Hepatosplenic T-cell Lymphoma : Introduction
Hepatosplenic T-cell lymphoma (HSTCL) is an aggressive subtype of post-thymic extranodal T-cell lympoma which predominantly involves liver, spleen, and bone marrow with a sinusoidal pattern of infiltration. There is no lymphadenopathy. The cell of origin is non-activated cytotoxic T-cells, usually from the gamma-delta subset. Rare cases with alpha-beta phenotype have also been reported. The tumor cells show recurrent cytogenetic abnormality consisting of isochromosome 7q and frequent mutations in STAT5B gene.
HSTCL is rare and makes up 1% to 2% of all peripheral T-cell lymphomas. It is a malignancy of young adults, with a median age at presentation of 35 years. There is male predominance.

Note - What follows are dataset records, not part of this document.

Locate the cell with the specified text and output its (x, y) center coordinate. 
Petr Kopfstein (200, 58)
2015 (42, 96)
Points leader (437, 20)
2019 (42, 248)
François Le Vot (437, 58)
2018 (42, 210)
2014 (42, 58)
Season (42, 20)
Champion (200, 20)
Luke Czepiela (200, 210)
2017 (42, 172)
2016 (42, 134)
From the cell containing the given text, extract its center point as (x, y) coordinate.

Risk Factors: Some cases of HSTCL have occurred in immunodeficient states, including the following: long-term immunosuppressive therapy for solid organ transplantation, acute myeloid leukemia, EBV-positive lymphoproliferative disorder, falciparum malaria infection, young patients with inflammatory bowel disease receiving a combination of azathioprine and infliximab (anti-tumor necrosis factor), rheumatoid arthritis or psoriasis patients on TNF-alpha inhibitors and immunomodulators, and pregnancy.
This low magnification image of HSTCL in spleen shows expansion of red pulp due to diffuse infiltration of the cords and sinuses by the neoplastic cells with preservation of architecture. White pulp areas are reduced.